* _Instructions to follow_: Give back every record below precisely as written.

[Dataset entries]
%%

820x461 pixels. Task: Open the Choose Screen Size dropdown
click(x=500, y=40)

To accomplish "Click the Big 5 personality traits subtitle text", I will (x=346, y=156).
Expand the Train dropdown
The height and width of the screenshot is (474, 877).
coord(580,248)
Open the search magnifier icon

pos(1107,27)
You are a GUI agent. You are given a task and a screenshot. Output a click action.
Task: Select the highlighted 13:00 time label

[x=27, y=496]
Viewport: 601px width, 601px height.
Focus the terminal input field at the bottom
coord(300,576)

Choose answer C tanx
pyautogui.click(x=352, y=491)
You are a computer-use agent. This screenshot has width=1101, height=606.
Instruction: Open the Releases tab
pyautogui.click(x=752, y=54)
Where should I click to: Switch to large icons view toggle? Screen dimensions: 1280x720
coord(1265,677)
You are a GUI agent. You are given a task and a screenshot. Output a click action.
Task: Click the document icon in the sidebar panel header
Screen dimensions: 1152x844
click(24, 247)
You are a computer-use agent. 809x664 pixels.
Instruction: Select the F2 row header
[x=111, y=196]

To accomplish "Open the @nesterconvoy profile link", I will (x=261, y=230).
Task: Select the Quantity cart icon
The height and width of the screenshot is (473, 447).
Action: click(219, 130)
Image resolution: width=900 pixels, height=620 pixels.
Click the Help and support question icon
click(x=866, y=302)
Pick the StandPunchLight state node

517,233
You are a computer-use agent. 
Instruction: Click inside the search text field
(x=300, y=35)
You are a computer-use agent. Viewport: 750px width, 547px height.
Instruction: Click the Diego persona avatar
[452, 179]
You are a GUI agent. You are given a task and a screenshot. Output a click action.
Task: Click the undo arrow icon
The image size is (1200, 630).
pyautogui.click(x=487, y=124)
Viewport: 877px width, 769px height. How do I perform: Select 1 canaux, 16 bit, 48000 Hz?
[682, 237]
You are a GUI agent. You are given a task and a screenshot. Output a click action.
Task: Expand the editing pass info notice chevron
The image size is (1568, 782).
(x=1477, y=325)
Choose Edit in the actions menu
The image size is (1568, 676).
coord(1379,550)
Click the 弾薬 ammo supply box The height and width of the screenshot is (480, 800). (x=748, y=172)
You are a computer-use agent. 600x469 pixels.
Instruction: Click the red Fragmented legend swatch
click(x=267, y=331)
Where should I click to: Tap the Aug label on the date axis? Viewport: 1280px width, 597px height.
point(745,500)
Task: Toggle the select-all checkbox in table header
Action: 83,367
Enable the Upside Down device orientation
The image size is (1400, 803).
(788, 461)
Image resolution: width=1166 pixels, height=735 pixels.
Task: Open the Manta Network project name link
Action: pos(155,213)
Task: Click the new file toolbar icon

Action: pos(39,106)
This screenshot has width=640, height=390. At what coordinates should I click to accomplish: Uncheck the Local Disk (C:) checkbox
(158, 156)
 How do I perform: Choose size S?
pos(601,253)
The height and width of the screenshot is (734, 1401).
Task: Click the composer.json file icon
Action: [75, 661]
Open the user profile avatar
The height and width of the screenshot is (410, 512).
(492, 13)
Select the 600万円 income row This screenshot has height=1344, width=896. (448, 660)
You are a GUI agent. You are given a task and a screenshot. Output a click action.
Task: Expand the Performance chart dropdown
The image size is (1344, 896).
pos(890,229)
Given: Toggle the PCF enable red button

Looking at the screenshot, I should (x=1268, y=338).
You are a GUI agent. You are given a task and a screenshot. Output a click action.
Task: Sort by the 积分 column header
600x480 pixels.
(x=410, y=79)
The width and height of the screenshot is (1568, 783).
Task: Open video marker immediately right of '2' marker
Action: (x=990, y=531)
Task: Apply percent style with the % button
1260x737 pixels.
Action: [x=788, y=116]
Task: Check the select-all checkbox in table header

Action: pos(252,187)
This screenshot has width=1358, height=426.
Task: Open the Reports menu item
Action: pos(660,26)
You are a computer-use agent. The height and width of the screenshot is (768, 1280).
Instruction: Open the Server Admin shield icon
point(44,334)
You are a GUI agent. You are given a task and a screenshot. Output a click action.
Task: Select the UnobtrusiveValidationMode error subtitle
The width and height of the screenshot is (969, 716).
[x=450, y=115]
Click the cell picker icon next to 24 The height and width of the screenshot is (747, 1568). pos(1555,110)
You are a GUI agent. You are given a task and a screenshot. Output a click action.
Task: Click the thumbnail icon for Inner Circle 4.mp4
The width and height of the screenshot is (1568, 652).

%%

* _Your response_:
820x461 pixels. Task: Open the Choose Screen Size dropdown
click(x=500, y=40)

To accomplish "Click the Big 5 personality traits subtitle text", I will (x=346, y=156).
Expand the Train dropdown
The height and width of the screenshot is (474, 877).
coord(580,248)
Open the search magnifier icon

pos(1107,27)
You are a GUI agent. You are given a task and a screenshot. Output a click action.
Task: Select the highlighted 13:00 time label

[x=27, y=496]
Viewport: 601px width, 601px height.
Focus the terminal input field at the bottom
coord(300,576)

Choose answer C tanx
pyautogui.click(x=352, y=491)
You are a computer-use agent. This screenshot has width=1101, height=606.
Instruction: Open the Releases tab
pyautogui.click(x=752, y=54)
Where should I click to: Switch to large icons view toggle? Screen dimensions: 1280x720
coord(1265,677)
You are a GUI agent. You are given a task and a screenshot. Output a click action.
Task: Click the document icon in the sidebar panel header
Screen dimensions: 1152x844
click(24, 247)
You are a computer-use agent. 809x664 pixels.
Instruction: Select the F2 row header
[x=111, y=196]

To accomplish "Open the @nesterconvoy profile link", I will (x=261, y=230).
Task: Select the Quantity cart icon
The height and width of the screenshot is (473, 447).
Action: click(219, 130)
Image resolution: width=900 pixels, height=620 pixels.
Click the Help and support question icon
click(x=866, y=302)
Pick the StandPunchLight state node

517,233
You are a computer-use agent. 
Instruction: Click inside the search text field
(x=300, y=35)
You are a computer-use agent. Viewport: 750px width, 547px height.
Instruction: Click the Diego persona avatar
[452, 179]
You are a GUI agent. You are given a task and a screenshot. Output a click action.
Task: Click the undo arrow icon
The image size is (1200, 630).
pyautogui.click(x=487, y=124)
Viewport: 877px width, 769px height. How do I perform: Select 1 canaux, 16 bit, 48000 Hz?
[682, 237]
You are a GUI agent. You are given a task and a screenshot. Output a click action.
Task: Expand the editing pass info notice chevron
The image size is (1568, 782).
(x=1477, y=325)
Choose Edit in the actions menu
The image size is (1568, 676).
coord(1379,550)
Click the 弾薬 ammo supply box The height and width of the screenshot is (480, 800). (x=748, y=172)
You are a computer-use agent. 600x469 pixels.
Instruction: Click the red Fragmented legend swatch
click(x=267, y=331)
Where should I click to: Tap the Aug label on the date axis? Viewport: 1280px width, 597px height.
point(745,500)
Task: Toggle the select-all checkbox in table header
Action: 83,367
Enable the Upside Down device orientation
The image size is (1400, 803).
(788, 461)
Image resolution: width=1166 pixels, height=735 pixels.
Task: Open the Manta Network project name link
Action: pos(155,213)
Task: Click the new file toolbar icon

Action: pos(39,106)
This screenshot has width=640, height=390. At what coordinates should I click to accomplish: Uncheck the Local Disk (C:) checkbox
(158, 156)
 How do I perform: Choose size S?
pos(601,253)
The height and width of the screenshot is (734, 1401).
Task: Click the composer.json file icon
Action: [75, 661]
Open the user profile avatar
The height and width of the screenshot is (410, 512).
(492, 13)
Select the 600万円 income row This screenshot has height=1344, width=896. (448, 660)
You are a GUI agent. You are given a task and a screenshot. Output a click action.
Task: Expand the Performance chart dropdown
The image size is (1344, 896).
pos(890,229)
Given: Toggle the PCF enable red button

Looking at the screenshot, I should (x=1268, y=338).
You are a GUI agent. You are given a task and a screenshot. Output a click action.
Task: Sort by the 积分 column header
600x480 pixels.
(x=410, y=79)
The width and height of the screenshot is (1568, 783).
Task: Open video marker immediately right of '2' marker
Action: (x=990, y=531)
Task: Apply percent style with the % button
1260x737 pixels.
Action: [x=788, y=116]
Task: Check the select-all checkbox in table header

Action: pos(252,187)
This screenshot has width=1358, height=426.
Task: Open the Reports menu item
Action: pos(660,26)
You are a computer-use agent. The height and width of the screenshot is (768, 1280).
Instruction: Open the Server Admin shield icon
point(44,334)
You are a GUI agent. You are given a task and a screenshot. Output a click action.
Task: Select the UnobtrusiveValidationMode error subtitle
The width and height of the screenshot is (969, 716).
[x=450, y=115]
Click the cell picker icon next to 24 The height and width of the screenshot is (747, 1568). pos(1555,110)
You are a GUI agent. You are given a task and a screenshot. Output a click action.
Task: Click the thumbnail icon for Inner Circle 4.mp4
The width and height of the screenshot is (1568, 652).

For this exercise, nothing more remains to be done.